House Democrats recently unveiled H.R. 3, a proposal that would impose ill-considered price controls on prescription drugs.

Patient advocates immediately panned the bill, warning that it would deter medical research and prevent scientists from developing future treatments and cures.

They're right -- but they're understating the bill's harmful effects. The legislation could stifle ongoing "post-approval" research into existing treatments that are already on the market. It would prevent scientists from refining current drug formulas to make them safer or testing medicines in broader patient populations.

In other words, cures for certain types of cancer and other chronic conditions may already exist -- but they won't reach patients if H.R. 3 becomes law.

Consider how the drug development process works. When scientists discover a promising compound, they conduct years of lab tests and animal studies. The majority of potential medicines fail in this pre-clinical trial phase -- only one in 1,000 compounds shows enough promise to merit further testing.

Scientists typically conduct "phase I" clinical trials on healthy humans to confirm a medicine's safety. If the compound proves broadly safe, scientists move on to "phase II" trials in dozens or hundreds of sick patients.
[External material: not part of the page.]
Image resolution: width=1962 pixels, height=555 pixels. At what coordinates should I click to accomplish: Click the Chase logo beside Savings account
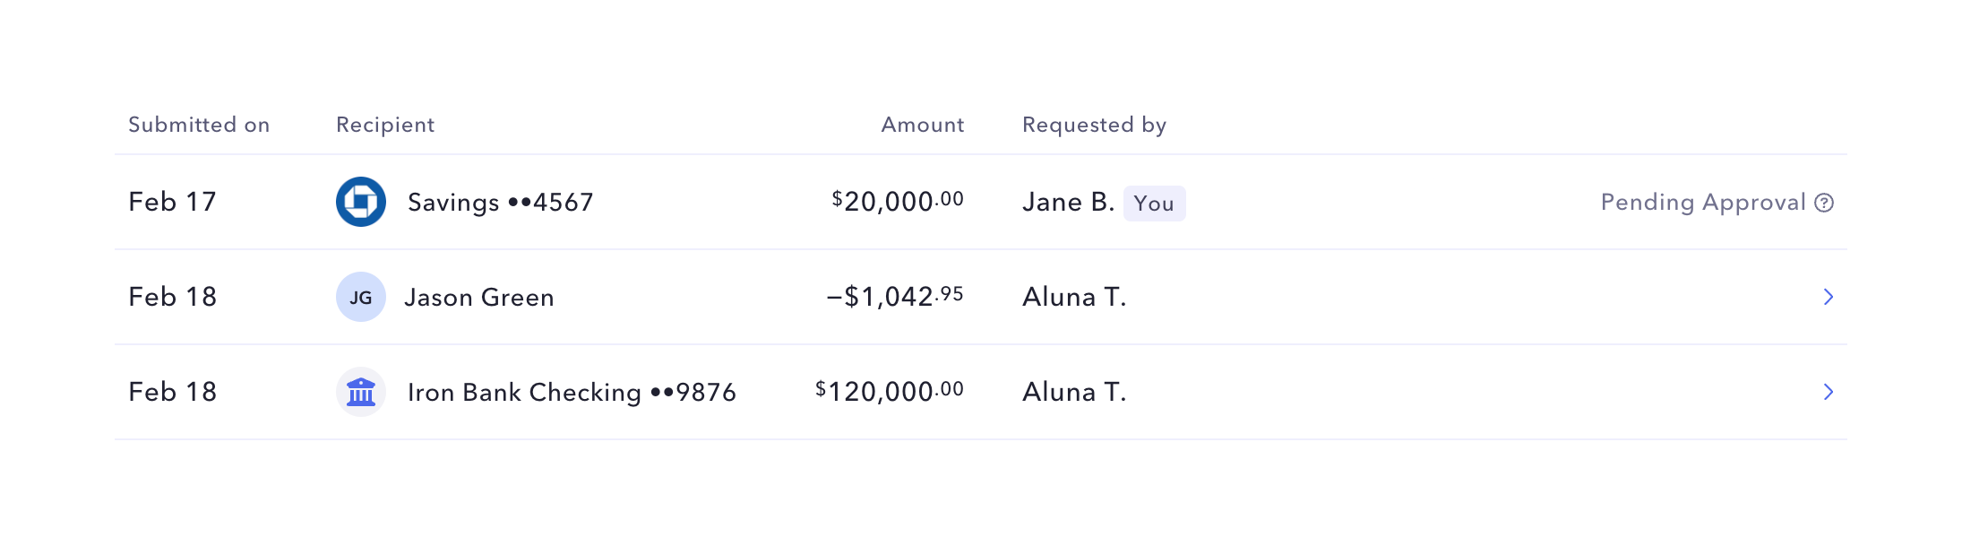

More typically, the FDA requires researchers to prove a drug's safety and efficacy in "phase III" trials, which usually involve hundreds or thousands of sick patients. Drug companies then submit their testing data to the FDA for review.

This process takes a decade or more and it's fraught with failure. Only 12 percent of experimental medicines that enter phase I trials ultimately win FDA approval. After accounting for this high failure rate, it costs $2.6 billion, on average, to bring a new medicine to market.

The research process doesn't end there. Companies often conduct extensive post-approval trials to monitor patients for long term effects.

Innovators also test whether their medicines can effectively treat other, related diseases. Consider the drug Lynparza, which the FDA approved in 2017 to treat certain types of ovarian, fallopian tube, and primary peritoneal cancers. The manufacturer conducted post-approval research, which led to the FDA approving Lynparza for certain forms of breast cancer.

Follow-on research isn't cheap. It adds $300 million, on average, to the drug's R&D cost.

H.R. 3 would discourage such research. The bill imposes steep penalties on companies that raise a medicine's price faster than inflation. The legislation would prevent companies from updating their prices -- even if the new indication is highly valued by patients and the healthcare system.

If the House bill makes it harder to recoup the cost of follow-on research, companies won't make those investments in the first place. Why bother looking for new uses if these post-approval discoveries won't deliver a financial return?

But what makes the policy even less defensible is that it would do nothing to reduce patients' actual pharmacy bills. The proceeds from the inflation penalty would go directly into the government's coffers.

Simply put, patients would lose out on valuable medical discoveries, while deriving no benefits in return. That's not what Americans had in mind when they demanded drug-pricing reform.

Peter J. Pitts, a former FDA Associate Commissioner, is president of the Center for Medicine in the Public Interest.